EXCERPT:

Clustering focuses on finding unknown similarities or groupings in the data (unsupervised). The goal is to see if there are any groupings in a given data set in order to make generalizations about the data. The data set used for this project is the EPA Smart Location Database (EPA_SmartLocationDatabase_V3_Jan_2021_Clean.csv in the clean data folder), which contains census block data for the US. The data set contains 71 variables and 220740 census blocks, which will be used for clustering. Every explanation of each variable can be found in the raw data folder under the EPA_SLD_3.0_TechnicalDocumentationUserGuide_May2021.pdf or in the following citation (Jim Chapman 2021). There are three methods that will be used for this study: K-means, Hierarchical, and DBSCAN. The goal is to see if there are any groupings in the data in order to make generalizations about these census blocks. If there is a small enough group of groupings, we can make generalizations about the census blocks use them for public transportation planning.
K-means
K-means is a clustering method that focuses on finding the centers of the clusters and then assigning the data points to each cluster. The number of clusters is chosen by the performer, so the work around is to provide a range of possible number of clusters and get their scores in order to find the most optimal one. The algorithm randomly selects k points in the data, calculates the center of the cluster, and then assigns each point to the closest cluster. The algorithm is heavily impacted by the initial random points selected, so the algorithm is run multiple times and the best result is selected for the number of clusters specified. Furthermore, in order to get more accruacy, the data is scaled before running this algorithm as it is extreamly sensitive to outliers.
DBSCAN
DBSCAN is another clustering method that tries to find clusters based on the density (distances between points and a minimum number of points). It also detects and marks outliers as points that are in very low density regions. The algorithm runs until all points are placed in a cluster or marked as an outlier. Then, the best result is selected. The algorithm is also sensitive to outliers the same way as k-means, so the data set is scaled to reduce the effect of outliers.
DBSCAN requires two parameters: epsilon and minimum samples. Epsilon is the maximum distance between two points in order for them to be considered in the same cluster. The Minimum sample is the minimum number of points in each cluster. In order to find the best parameters, the algorithm is run multiple times with different values for epsilon and minimum samples. The best result is then selected.
Hierarchical Clustering
Hierarchical clustering is a clustering method that focuses on finding clusters based on distance. The algorithm works by finding the two closest points in the data set and forming a cluster. The distance between the two points is the distance between the two clusters. The algorithm is repeated until all the points are assigned to a cluster. The algorithm is sensitive to the distance, so the algorithm is run multiple times with different values for the distance. The best result is selected. The algorithm is also sensitive to outliers, so the data set is scaled to reduce the effect of outliers.

EXTRACTED MATERIAL:
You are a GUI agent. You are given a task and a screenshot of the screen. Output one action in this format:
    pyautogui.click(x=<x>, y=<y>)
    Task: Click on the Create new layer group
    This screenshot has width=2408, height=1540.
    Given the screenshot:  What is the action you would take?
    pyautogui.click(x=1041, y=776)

WHAT YOU SHOULD DO:
Can you reproduce, word for word, the stretch of the clustering write-up above from "DBSCAN requires two" through "is then selected."?

CORRECT RESULT:
DBSCAN requires two parameters: epsilon and minimum samples. Epsilon is the maximum distance between two points in order for them to be considered in the same cluster. The Minimum sample is the minimum number of points in each cluster. In order to find the best parameters, the algorithm is run multiple times with different values for epsilon and minimum samples. The best result is then selected.